Text passage:
The exhibition, which commemorates the 500th anniversary of Henry's accession, includes rare books, iconic portraits, engravings and aquatints, and sundry other items and curios borrowed from the Grolier Club (which hosted the exhibition in New York City this spring), the Folger Shakespeare Library, Harvard's Houghton Library, the Morgan Library, and elsewhere. The show will return stateside, to the Folger Library in Washington, D. C., in the fall of 2010. In the meantime, the catalogue handsomely reproduces the many objects on display, along with ample commentary: detailed captions accompanying each item; short chapter summaries that distinguish and contextualize the many phases of Henry VIII's life; and, most substantively, three opening essays by leading scholars on, respectively, this king's personification of power, his divorce from Catherine of Aragon and its seismic consequences, and the reformation he initiated within the English Church. This last essay, by Susan Wabuda, is the longest of the three, and nicely surveys the complexities of religious change under Henry, from his break with the Roman Catholic Church and the Dissolution of the monasteries to his reactionary anti-Lutheranism late in life.

Information given:
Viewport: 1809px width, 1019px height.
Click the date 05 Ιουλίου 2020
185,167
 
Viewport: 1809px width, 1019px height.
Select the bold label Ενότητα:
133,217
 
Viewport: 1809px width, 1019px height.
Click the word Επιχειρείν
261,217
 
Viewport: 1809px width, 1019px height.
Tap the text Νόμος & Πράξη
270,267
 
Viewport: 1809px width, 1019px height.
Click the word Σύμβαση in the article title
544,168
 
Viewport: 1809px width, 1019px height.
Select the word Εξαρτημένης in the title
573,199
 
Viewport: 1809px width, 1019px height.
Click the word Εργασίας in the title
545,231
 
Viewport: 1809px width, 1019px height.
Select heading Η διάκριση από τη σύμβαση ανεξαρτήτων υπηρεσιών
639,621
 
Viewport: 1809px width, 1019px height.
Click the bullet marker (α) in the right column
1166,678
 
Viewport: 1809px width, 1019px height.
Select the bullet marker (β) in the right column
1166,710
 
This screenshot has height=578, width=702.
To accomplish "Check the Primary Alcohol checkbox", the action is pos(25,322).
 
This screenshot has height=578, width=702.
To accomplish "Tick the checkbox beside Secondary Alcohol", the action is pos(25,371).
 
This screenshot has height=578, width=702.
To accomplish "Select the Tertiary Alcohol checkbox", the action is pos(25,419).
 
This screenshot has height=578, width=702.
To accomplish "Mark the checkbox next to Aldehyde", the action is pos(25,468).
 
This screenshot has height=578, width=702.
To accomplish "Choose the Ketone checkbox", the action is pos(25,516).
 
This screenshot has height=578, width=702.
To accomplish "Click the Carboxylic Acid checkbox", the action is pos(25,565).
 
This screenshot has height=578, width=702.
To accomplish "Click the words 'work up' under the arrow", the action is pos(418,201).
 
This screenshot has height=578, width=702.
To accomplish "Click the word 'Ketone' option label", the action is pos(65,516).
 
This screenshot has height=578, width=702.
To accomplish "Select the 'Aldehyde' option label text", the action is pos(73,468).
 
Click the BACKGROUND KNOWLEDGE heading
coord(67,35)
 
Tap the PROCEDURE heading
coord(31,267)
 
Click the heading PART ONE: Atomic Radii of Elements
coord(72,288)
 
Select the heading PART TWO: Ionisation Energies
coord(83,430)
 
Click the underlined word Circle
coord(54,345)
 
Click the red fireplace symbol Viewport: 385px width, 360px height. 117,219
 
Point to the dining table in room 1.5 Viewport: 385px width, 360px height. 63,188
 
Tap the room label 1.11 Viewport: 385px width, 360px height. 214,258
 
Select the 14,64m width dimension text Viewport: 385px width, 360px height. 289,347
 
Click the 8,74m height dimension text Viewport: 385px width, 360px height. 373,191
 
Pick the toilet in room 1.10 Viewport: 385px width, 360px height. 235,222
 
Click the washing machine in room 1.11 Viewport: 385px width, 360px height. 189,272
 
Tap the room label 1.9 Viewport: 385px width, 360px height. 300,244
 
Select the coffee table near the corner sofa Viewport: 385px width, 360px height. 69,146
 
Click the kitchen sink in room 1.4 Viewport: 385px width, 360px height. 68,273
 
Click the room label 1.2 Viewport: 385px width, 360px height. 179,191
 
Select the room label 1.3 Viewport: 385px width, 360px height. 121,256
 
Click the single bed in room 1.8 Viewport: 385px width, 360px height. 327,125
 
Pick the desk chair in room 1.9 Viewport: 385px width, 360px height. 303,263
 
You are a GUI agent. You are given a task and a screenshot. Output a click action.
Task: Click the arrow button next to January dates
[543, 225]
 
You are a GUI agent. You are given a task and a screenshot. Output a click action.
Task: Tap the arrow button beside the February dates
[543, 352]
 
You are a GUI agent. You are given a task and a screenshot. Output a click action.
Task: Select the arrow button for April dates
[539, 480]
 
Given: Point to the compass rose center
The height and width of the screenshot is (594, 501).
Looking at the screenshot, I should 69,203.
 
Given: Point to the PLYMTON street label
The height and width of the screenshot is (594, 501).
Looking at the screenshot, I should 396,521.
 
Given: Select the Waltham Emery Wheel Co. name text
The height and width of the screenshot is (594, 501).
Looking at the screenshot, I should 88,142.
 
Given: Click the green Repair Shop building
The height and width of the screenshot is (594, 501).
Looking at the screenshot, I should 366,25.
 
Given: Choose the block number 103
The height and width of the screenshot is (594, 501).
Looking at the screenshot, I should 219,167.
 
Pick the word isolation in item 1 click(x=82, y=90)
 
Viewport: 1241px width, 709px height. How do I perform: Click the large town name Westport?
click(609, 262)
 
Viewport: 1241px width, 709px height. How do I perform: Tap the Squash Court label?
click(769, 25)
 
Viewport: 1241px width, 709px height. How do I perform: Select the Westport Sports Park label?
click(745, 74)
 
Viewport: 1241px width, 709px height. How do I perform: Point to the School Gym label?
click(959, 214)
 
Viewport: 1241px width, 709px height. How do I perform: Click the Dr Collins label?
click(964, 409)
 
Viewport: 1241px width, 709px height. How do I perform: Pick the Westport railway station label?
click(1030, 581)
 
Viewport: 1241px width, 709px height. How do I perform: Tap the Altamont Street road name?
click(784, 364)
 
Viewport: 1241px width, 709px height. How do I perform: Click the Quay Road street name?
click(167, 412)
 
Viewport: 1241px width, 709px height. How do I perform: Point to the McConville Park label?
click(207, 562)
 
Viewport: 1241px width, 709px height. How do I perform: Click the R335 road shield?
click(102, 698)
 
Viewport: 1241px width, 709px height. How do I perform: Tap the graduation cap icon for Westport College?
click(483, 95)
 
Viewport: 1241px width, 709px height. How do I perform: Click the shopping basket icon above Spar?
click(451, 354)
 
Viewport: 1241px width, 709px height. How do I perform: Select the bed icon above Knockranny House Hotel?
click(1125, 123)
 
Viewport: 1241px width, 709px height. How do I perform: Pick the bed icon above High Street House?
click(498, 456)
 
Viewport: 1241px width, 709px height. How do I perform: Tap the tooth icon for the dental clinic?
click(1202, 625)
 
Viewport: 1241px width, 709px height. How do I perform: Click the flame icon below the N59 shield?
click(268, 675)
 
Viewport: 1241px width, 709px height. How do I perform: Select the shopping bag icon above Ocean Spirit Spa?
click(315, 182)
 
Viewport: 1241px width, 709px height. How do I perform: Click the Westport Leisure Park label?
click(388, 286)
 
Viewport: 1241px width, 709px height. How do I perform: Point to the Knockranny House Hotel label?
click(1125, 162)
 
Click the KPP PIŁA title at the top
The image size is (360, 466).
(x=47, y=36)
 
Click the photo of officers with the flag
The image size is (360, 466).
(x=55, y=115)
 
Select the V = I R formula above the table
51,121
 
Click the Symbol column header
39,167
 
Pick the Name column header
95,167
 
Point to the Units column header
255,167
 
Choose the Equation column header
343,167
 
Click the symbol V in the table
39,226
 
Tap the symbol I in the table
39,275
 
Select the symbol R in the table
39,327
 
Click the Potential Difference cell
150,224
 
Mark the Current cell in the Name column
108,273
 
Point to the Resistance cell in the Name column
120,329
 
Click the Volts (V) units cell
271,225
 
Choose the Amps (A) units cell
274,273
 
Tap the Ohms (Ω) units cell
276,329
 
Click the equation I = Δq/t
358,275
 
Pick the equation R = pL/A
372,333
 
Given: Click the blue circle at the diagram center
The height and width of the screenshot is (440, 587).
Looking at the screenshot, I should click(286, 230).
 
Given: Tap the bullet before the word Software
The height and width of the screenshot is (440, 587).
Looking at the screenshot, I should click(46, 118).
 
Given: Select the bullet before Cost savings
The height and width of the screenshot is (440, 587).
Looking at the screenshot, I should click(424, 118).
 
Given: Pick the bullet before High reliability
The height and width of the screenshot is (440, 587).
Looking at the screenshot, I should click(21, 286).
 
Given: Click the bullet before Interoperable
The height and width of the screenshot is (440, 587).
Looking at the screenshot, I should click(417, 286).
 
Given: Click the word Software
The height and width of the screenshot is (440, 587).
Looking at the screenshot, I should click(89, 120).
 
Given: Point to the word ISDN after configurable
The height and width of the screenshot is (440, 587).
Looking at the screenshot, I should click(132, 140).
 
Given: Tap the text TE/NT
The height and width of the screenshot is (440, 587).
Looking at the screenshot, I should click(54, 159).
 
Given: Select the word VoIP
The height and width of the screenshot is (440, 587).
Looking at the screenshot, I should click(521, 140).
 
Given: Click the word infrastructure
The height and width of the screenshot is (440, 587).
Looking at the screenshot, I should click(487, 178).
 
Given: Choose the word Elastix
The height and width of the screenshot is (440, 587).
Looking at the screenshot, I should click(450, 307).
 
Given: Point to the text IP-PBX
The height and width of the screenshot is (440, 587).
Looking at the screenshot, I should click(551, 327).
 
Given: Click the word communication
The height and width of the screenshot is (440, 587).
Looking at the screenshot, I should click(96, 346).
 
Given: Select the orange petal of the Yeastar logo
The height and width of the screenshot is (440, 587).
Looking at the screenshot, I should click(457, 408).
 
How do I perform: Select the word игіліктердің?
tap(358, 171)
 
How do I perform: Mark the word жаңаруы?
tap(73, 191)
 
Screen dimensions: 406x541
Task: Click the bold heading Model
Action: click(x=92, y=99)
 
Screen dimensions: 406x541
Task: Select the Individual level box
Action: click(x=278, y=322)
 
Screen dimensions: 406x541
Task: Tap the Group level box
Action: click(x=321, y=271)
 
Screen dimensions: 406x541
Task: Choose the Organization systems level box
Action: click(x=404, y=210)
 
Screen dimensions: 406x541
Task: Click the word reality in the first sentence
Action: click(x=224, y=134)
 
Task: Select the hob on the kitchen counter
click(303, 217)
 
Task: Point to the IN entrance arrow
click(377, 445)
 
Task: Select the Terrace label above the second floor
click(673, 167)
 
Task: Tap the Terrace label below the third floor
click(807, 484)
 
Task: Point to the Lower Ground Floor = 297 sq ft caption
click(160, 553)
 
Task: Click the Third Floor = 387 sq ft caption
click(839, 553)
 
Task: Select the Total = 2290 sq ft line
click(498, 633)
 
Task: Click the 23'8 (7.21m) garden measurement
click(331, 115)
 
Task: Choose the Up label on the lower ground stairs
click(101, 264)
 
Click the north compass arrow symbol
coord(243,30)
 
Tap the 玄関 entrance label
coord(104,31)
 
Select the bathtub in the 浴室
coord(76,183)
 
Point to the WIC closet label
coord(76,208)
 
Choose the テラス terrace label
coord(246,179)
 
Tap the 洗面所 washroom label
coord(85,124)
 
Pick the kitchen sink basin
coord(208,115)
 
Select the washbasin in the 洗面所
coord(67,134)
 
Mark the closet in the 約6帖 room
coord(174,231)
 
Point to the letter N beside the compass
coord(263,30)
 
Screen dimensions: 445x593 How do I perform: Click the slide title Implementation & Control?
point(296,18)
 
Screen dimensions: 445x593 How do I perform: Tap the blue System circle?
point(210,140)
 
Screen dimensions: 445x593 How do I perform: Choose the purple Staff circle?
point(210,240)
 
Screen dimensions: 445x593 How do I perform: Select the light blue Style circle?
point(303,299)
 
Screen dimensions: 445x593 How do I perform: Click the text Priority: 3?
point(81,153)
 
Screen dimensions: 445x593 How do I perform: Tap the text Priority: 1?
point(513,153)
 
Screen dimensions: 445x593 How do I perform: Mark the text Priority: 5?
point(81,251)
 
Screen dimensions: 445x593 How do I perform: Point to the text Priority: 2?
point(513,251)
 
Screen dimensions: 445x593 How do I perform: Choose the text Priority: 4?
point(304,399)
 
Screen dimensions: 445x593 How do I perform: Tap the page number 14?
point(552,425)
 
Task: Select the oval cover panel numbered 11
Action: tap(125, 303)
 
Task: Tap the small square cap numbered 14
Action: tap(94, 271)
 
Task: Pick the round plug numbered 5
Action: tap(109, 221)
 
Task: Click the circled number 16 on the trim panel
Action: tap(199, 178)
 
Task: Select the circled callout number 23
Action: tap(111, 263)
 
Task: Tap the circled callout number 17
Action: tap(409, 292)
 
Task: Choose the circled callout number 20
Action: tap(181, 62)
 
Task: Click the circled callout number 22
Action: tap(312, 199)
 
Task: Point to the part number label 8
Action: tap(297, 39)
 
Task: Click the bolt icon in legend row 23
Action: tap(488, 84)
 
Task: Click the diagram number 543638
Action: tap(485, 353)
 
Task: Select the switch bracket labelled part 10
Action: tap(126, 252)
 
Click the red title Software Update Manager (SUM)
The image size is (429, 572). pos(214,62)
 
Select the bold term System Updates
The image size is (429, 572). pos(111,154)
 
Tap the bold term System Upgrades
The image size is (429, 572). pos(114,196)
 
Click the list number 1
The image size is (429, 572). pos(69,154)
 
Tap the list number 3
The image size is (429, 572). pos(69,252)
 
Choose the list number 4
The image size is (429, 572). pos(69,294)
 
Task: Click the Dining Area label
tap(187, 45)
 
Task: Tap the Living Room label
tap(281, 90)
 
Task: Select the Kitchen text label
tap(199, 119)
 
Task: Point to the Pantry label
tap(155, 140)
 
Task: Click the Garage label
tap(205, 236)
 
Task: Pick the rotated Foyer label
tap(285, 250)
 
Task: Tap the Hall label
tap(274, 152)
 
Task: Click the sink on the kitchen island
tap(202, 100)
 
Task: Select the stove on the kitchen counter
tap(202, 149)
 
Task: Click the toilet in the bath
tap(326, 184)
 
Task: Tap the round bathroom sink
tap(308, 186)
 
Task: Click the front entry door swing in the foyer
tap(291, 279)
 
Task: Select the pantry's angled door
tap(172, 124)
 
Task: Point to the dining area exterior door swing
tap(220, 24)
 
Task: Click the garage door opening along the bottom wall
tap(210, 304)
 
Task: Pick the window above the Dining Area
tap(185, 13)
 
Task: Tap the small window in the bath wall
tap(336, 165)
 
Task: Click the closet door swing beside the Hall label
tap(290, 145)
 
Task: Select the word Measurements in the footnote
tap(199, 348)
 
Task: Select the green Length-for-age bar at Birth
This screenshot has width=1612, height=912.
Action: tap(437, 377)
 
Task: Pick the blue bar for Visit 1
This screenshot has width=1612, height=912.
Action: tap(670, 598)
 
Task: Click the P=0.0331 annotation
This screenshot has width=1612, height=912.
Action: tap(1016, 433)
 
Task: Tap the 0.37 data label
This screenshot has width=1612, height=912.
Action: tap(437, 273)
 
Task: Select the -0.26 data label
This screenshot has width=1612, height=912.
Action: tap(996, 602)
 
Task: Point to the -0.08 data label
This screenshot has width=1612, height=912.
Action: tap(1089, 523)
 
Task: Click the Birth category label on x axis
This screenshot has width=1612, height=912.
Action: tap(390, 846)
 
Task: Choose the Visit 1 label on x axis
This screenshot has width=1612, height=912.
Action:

Problem requirements: Extend the review of the Henry VIII anniversary exhibition catalogue with a few more sentences, starting after its last line.

Exercise result:
The exhibition's curator, Arthur L. Schwartz, acknowledges that some information is occasionally repeated throughout the volume. He defends himself by saying the overlap will help readers who may not know the period well, or who may prefer to read around amid the entries. Such readers will be well served, but as a Tudor devotee who has lately read this volume from start to finish, I can report that this or that repetition was hardly off-putting; in fact, the unfamiliar and informed alike will find much to enjoy in this visually rich collection, which presents the memorable tumults that marked Henry VIII's long reign. (Tudor Englishmen would have used the word "hurlyburly.") Less defensible is Schwartz's rather simplistic view of the experiences of the faithful before and after the Reformation: one's entire existence in early Christendom, he declares, was dominated by fear, followed by a Protestant liberation from the "threat of the terrors of hell." Really? A brief encounter with either St. Bernard or Marlowe's Doctor Faustus would confirm this historical summary as overgeneralizing at best. Fortunately Schwartz is far more sound as a collector and bibliographer.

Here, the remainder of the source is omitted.